I have a request: A photograph of the circuit board would help with ascertaining the build and hopefully ID the unnamed ICs and relays used.
Also, photo of the motor and its terminals. There should be suppression components used to lessen the arcing.
I will have to see about clear photos of everything.
Hopefully these are clear enough photos.
Resized and attached
The PCB photo is too low res. The forum software rescales its displayed photos. Try reposting the PCB photo as just an attached file instead.
EDIT: Good idea to make all three photos into file attachments. Lowers the forum network loading then. Edit your posting and change it.
I guess the motors will be getting wet regularly. Probably not good adding components in that environment. The 5 Amp Venture motor likely has bare terminals with just the wires only attached. No varistor or other spike suppression. The 2.8 A Huafang motor looks to be a plug with little room for anything other than the wires.

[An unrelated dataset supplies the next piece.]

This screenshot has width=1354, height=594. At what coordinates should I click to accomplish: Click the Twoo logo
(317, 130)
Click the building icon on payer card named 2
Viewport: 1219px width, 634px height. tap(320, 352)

The motor plug on the PCB will be easiest place to add some suppression to reduce the contact arcing of the relays.
Which relays have been replaced so far? Got it, all four.
To be honest, I feel all the chosen relays need turfed. General purpose relays simply aren't built for motor switching. If they aren't auto-grade, something like window wiper or headlight relays, they won't be up to the job. Such won't fit that PCB though. But having the right relays still doesn't stop the arcing. Suppressors are still needed.

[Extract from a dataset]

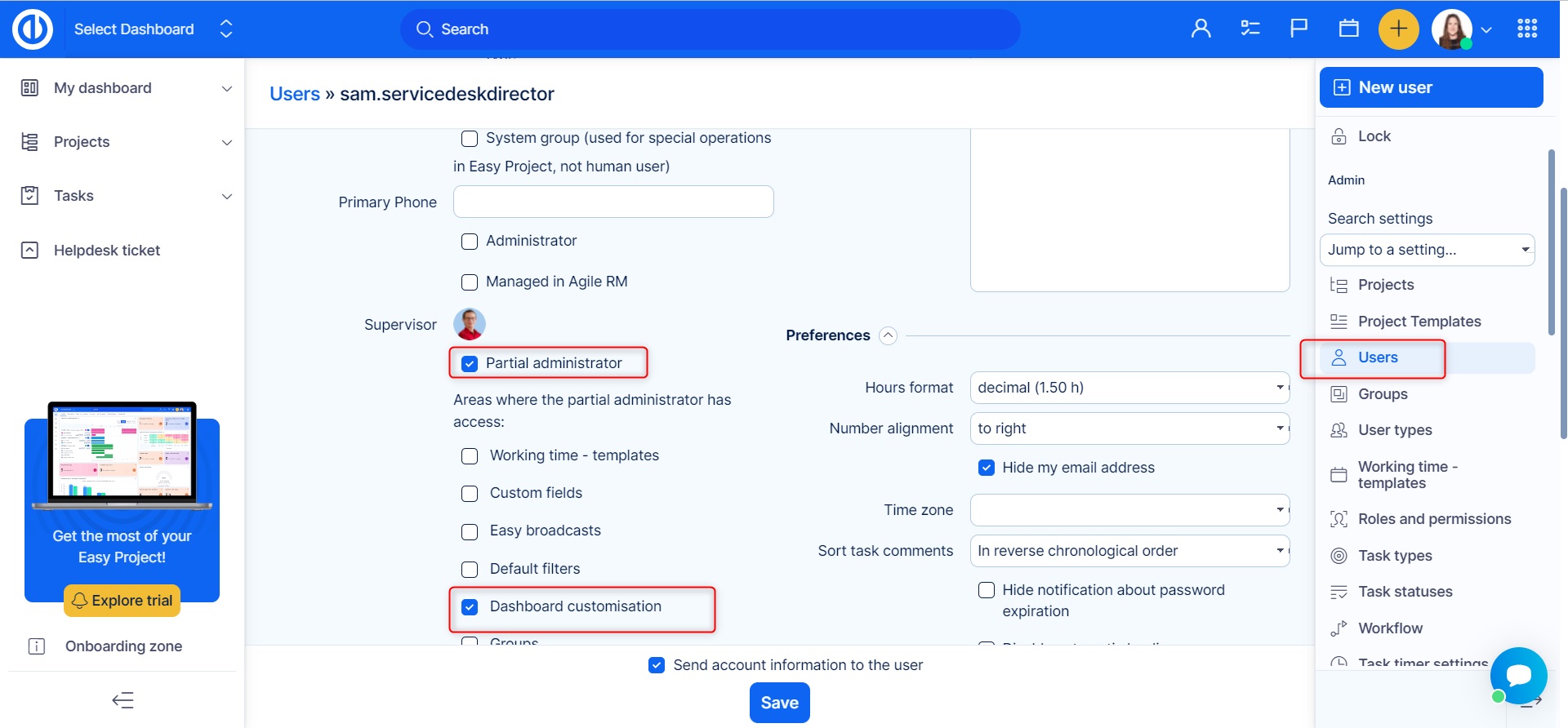Open the task list icon in top bar
Screen dimensions: 1568x728
coord(1250,29)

One common solution is to go solid state switching. Transistors naturally soak up the flyback currents so preventing the high voltages that would otherwise produce an arc. It's even possible to retrofit a solid-state-relay (SSR) in these situations ...
Files resized and attached.. Thanks Evanh.
Ha, just found something really intriguing - Ixys CPC1918. It's using a technique I've not seen for decades, but was only used for milliamp rated parts back then. It trades response time for hard switching of the MOSFET. Not a problem when it's replacing a mechanical relay. Big plus is doesn't need a hulking heatsink attached that other SSRs need.
Thanks. Hmm, the op-amp from ST ain't well labelled. 73C doesn't mean anything to me. Usually the bottom line is just production batch info. Never mind, it's not a target at the moment.
See if you can source the CPC1918 component. I feel it'd make an excellent SSR. Certainly a lot cheaper than using the bigger parts I was going to recommend.
The CPC1918 is out of stock at Digi-key. Do you think the CPC1909J work as well? It has a higher load current at 6.5 A.
Would you still suggest suppression on the outputs?
Yes, CPC1909 is better option. Only just found the webpage for them now - https://www.ixysic.com/Products/SSRPower.htm
Nope, no need for extra suppression components. SSRs naturally prevent the voltages that arc. The blocking voltage listed is as high as it'll allow. On that note, the lower 60 V blocking voltage of the CPC1909 is also desirable over.the 100 V of the CPC1918.
Huh, the CPC1709 is even better. Although it does require wiring polarity correctly.
I would remake the relay board, Rly1 and Rly3 are the On/Off relays and Rly2 and Rly4 are the motor reversing relays. All power routing is on the board. Start new and opto the relays. Any picture of the prop1 board
Hmm, the labelling of the buttons (Up/Down/Left/Right) doesn't match relay functions. Each button operates only one relay but, like you say, the schematics indicate the relays are instead Direction+On pairs. The schematic must be out of date.
PS: Amusingly, the NC contact as drawn would leave the motor powered by default.
EDIT: Oh, I missed D1 and D2. Yeah, that's going to be a pain for SSRs.
I know! Keep the mechanical direction relays as is. Just update the On/Off relays with SSR. The software sequencing should already have the right delays for clean switching of the direction relays. Using the manual buttons will still suck though.
Hi Bob. We are also considering this option. Sorry, I do not currently have any pictures of the Prop1 board, as we haven't had any issues with it yet. As its -20C here today, plus wind chill, pictures will have to wait until a warmer day.